“Removed, papa? Alas, alas!” moaned the girl, who could see in the future no surcease of sorrow.
She started when her father laughed aloud:
“My dearest, how little faith you had in your lover, to believe all that little cat told you out of spite!”
“Oh, papa, you do not understand. Indeed, he was her lover. Jessie spoke the truth. He—only—sought—to amuse himself with me. I—I—know that it is true, for—I—saw—her—in—his arms!”
He could hardly bear the anguish in the great, dark eyes, the shame, the self-pity in the quivering voice: he must tell her the truth; he could not see her suffer any more, poor, proud Leola!
So he answered, quickly:
“You saw her spring to his arms, my dear; and if you had not fainted at the sight, you would have seen her the next moment repulsed with scorn by the man who despised the shallow little deceiver.”

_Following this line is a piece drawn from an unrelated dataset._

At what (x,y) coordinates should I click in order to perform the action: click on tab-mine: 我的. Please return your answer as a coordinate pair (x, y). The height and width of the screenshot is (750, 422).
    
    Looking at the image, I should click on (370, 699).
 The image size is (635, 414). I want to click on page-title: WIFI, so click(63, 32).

A wild cry of incredulous hope shrilled over her lips, and his words came like a star in the night of her despair.
He continued, tenderly:
“You were tricked and deceived, my poor Leola, by two designing women. Granted that Chester Olyphant had once been engaged to marry Jessie Stirling, he had found her out and broken with her before he came to the mountains to seek you. The girl lied to you, deceived you wickedly, scheming to separate you and win him back herself. You fainted, and then Fate stepped in and aided Miss Stirling to keep you deceived for a whole year, but that was all, for he continued to repulse all her efforts to get him back. His only fault toward you, darling, was his hiding his name and position, in the natural, romantic desire to be loved for himself alone!”